How much time are we talking about from the Timeless Child being found and the 1st Doctor going on the run? The 6th Doctor said Gallifrey had been in power for millions of years, which even for a Time Lord is an extremely long time. Enough to work for Division, and do Doctor stuff too before turning into baby Hartnell?

Depending on dog dudes lifespan, those division jobs were during the earths twentieth century.

That time where two doctor’s minimum had a prolonged stay on Earth, not including Fugitive.
It’s a mess.
And yes, there are those who say ‘oh, there isn’t any continuity etc’ but there are people who think the Earth is flat too. Is there perfect continuity? No. But there’s a difference between the odd flub, not making an effort, and just rewriting the rules because reasons.
 
That gets into my issue with the TC plot, making the Doctor have a spectacularly more interesting and epic life that took place long ago that we’ll never see, so much so that their current adventures (defining “current” as Hartnell-on) pale in comparison.

It was almost purposefully designed to render everything unimportant. And then proceeded to… also not do anything of much importance.
 
I actually liked the idea of the Timeless Child. I liked the potential storytelling options it brought to the table. But I agree that the execution left much to be desired. Fourteen seemed much more affected by it than Thirteen ever did.

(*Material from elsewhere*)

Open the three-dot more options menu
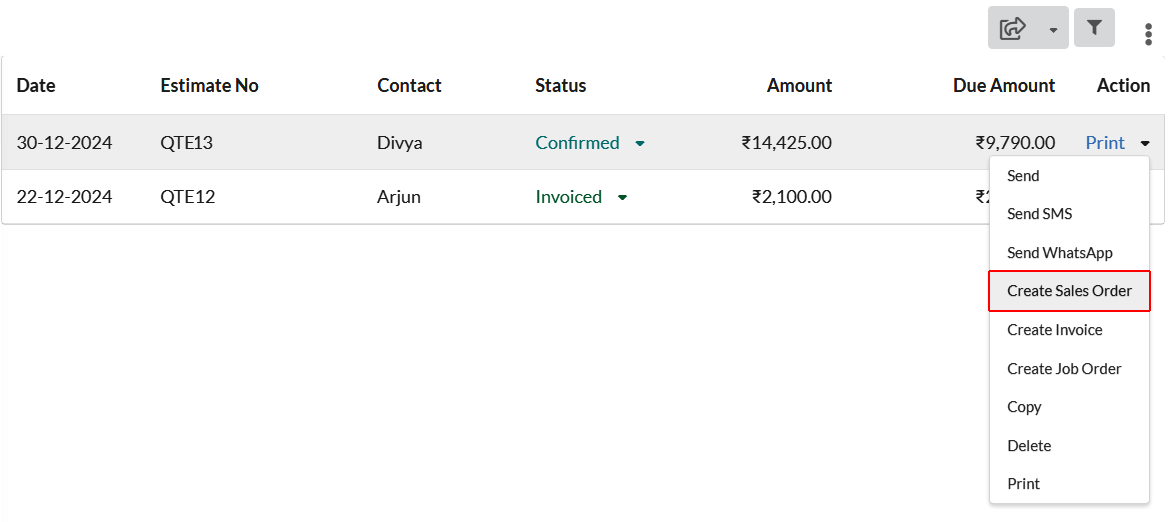pos(1148,34)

The show is called Doctor Who, not Doctor We Know Nearly Every Important Event In This Character's Life By Now.

I have more faith in RTD utilizing the Timeless Child backstory than Chibnall. Even if most remains unexplained, it keeps the mystery of who the Doctor is going for the audience, and now, the Doctor himself.
 
IMO, too much importance is given to the concept of the Timeless Child. As far as the real world is concerned, Hartnell will always be the First Doctor, Trouhgton the Second and so on with Gatwa now as the Fifteenth. So what if there are thousands of other unaccounted Doctors out there in-universe? Given the nature of time travel and alternate timelines, that was already a given throughout all of time and space. Doctor Who is always about the current Doctor, someone we can cheer for but will never truly know, And just when you think you may know everything about the Doctor, a curtain is pulled back that makes that false. That was true even back during the classic run of the program.

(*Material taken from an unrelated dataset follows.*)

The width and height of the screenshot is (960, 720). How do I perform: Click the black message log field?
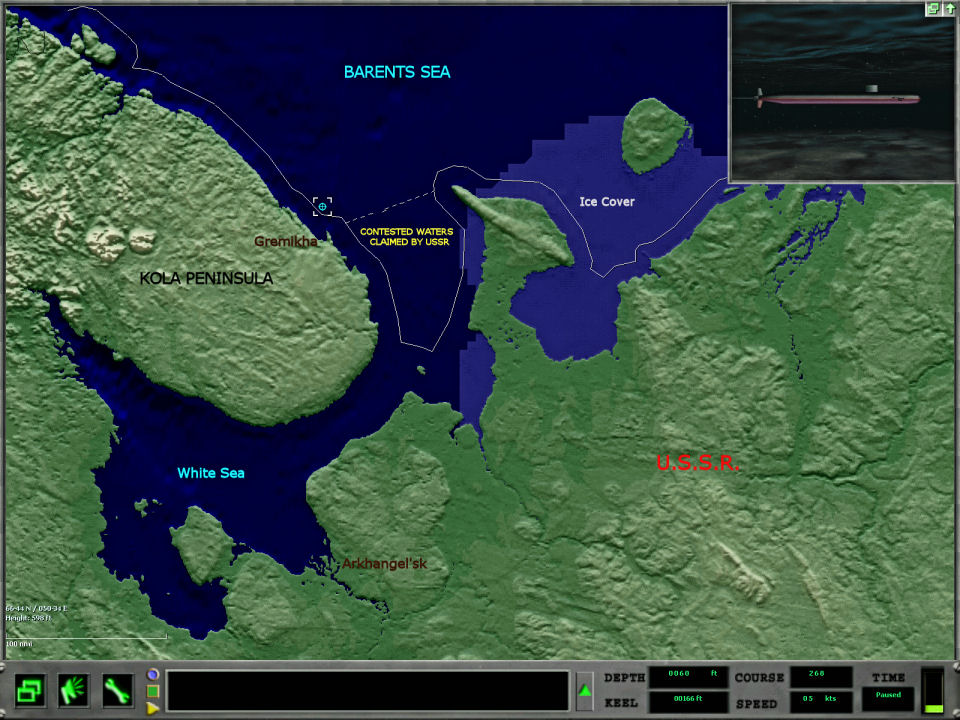[367, 691]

Don't get me wrong. I'm not a fan of the Timeless Child idea, but it once again put the "Who" back in Doctor Who and it may ultimately make the numbering of Doctors less important in the future.
 
IMO, too much importance is given to the concept of the Timeless Child. As far as the real world is concerned, Hartnell will always be the First Doctor, Trouhgton the Second and so on with Gatwa now as the Fifteenth. So what if there are thousands of other unaccounted Doctors out there in-universe? Given the nature of time travel and alternate timelines, that was already a given throughout all of time and space. Doctor Who is always about the current Doctor, someone we can cheer for but will never truly know, And just when you think you may know everything about the Doctor, a curtain is pulled back that makes that false. That was true even back during the classic run of the program.

Don't get me wrong. I'm not a fan of the Timeless Child idea, but it once again put the "Who" back in Doctor Who and it may ultimately make the numbering of Doctors less important in the future.

For me it’s the removal of the idea that The Doctor was just another Time Lord, who grew bored of fitting in with a very staid society, and went out to see the universe — and then using his advantages as a member of basically the oldest most advanced race in the universe not as an excuse to do nothing, but to do good.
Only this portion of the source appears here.